The intersection of trading on “wild west” Bitcoin exchanges with conventional futures exchanges is a potentially dangerous mix. While the CEO of ICE, which owns the NYSE, has lamented that the CBOE and CME have beaten him in launching Bitcoin products. He also said this week that his organisation wouldn’t be offering futures contracts soon due to the lack of transparency and structural integrity in existing Bitcoin markets. Those cautionary words are looking prescient all of a sudden. As Bloomberg notes.
The price gap creates some structural problems for the futures market. Consider hedging. The Cboe and the CME contracts will reference prices on different exchanges.

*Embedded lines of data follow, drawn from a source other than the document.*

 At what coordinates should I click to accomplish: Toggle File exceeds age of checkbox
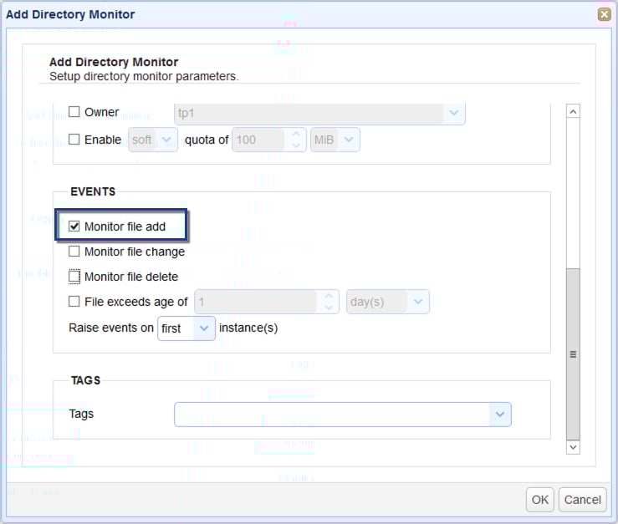tap(74, 302)
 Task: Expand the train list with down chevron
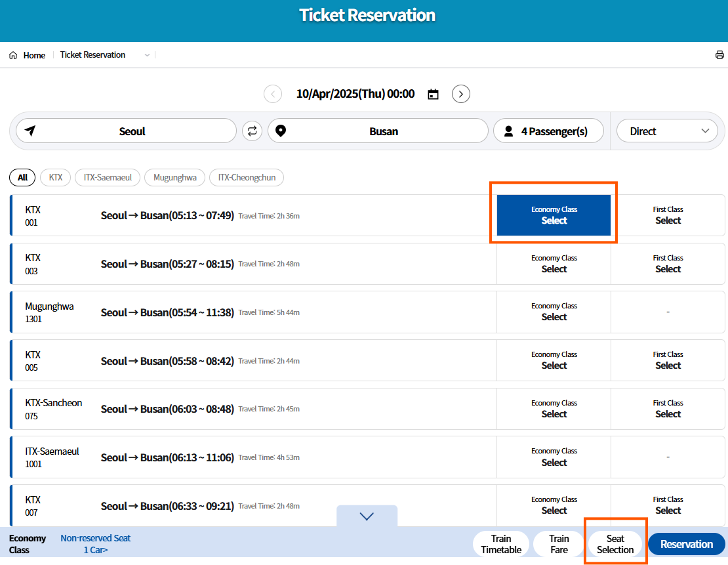click(x=367, y=516)
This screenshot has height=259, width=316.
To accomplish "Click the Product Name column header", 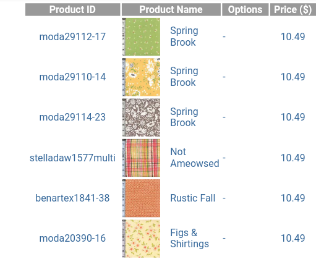I will (x=171, y=9).
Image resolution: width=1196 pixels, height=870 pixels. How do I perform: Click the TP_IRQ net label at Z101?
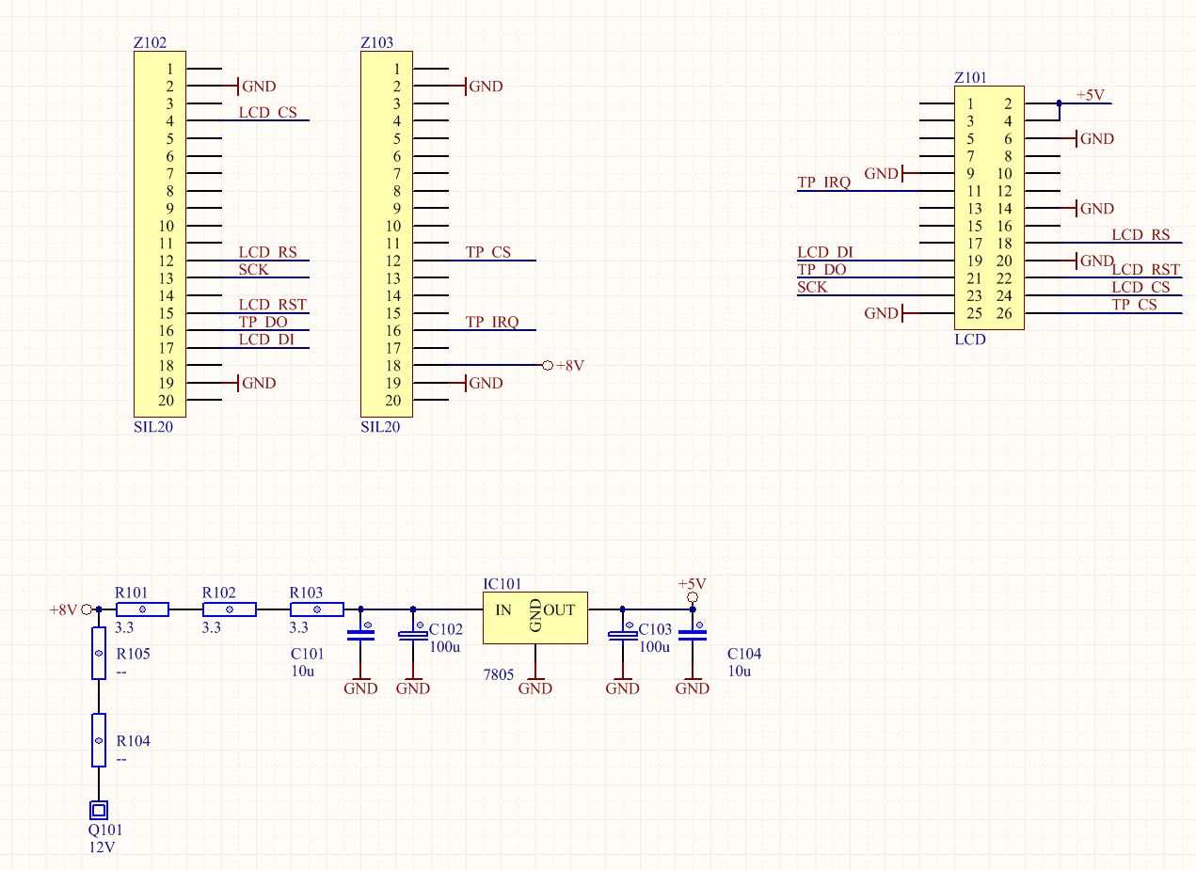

So if investors are trying to hedge a bitcoin purchase, they will have to make sure they buy bitcoins on an exchange that matches up most closely with a particular contract.
But the bigger problem is that the price gap gives some credence to Sprecher’s argument. Large price spreads indicate liquidity problems and a lack of active professional dealers or traders who would normally arbitrage these differences away rapidly. Less liquidity suggests prices will drop more quickly when they inevitability do, though not everyone agrees.
Paul Puey, the CEO of Airbitz, a bitcoin wallet company, told me on Thursday that bitcoin’s fractured market was a feature, not a bug. If a large trade were to start a tumble in one exchange, the prices would be safe elsewhere, the thinking goes, though I’m not sure I believe that the bitcoin whales wouldn’t rush in to sell on a sustained plunge.
On balance, Bloomberg comes down favourably on the introduction of Bitcoin futures trading, expecting it to reduce volatility. However, any conviction is lacking as Bloomberg Gadfly analyst, Stephen Gandel, acknowledges that he might be wrong and it could have the opposite effect.
And more liquidity by way of the futures market should make bitcoin prices less volatile. But it could go the other way, too. A drop in the price could send futures traders heading for the exits, stoking more fears in the traditional bitcoin exchanges. That could create negative feedback loops, like the ones in mortgage markets during the financial crisis. What’s more, if there is some pent-up demand to short bitcoin, a rush of traders could cause futures to plunge when they start trading, pushing down the price of bitcoins.
As the clock running down to futures trading, we are waiting to see whether big banks and “official” interventionists launch a pre-emptive strike in a desperate effort to cool the Bitcoin bull market. Whether or not that happens, we aren’t convinced that Bitcoin’s volatility, or its price, will be tamed for long.